## EXERCISE GOAL
Please turn everything from the row containing "signed [471, 293]" down to the final row into a numbered list, leaving out any blank lines.

## DATA IN THIS EXERCISE
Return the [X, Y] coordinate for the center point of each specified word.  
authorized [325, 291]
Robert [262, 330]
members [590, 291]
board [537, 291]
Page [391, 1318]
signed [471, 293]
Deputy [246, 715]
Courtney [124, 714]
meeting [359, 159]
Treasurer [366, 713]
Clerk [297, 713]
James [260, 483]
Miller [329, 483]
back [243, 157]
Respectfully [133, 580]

## SOLUTION
1. signed [471, 293]
2. Deputy [246, 715]
3. Courtney [124, 714]
4. meeting [359, 159]
5. Treasurer [366, 713]
6. Clerk [297, 713]
7. James [260, 483]
8. Miller [329, 483]
9. back [243, 157]
10. Respectfully [133, 580]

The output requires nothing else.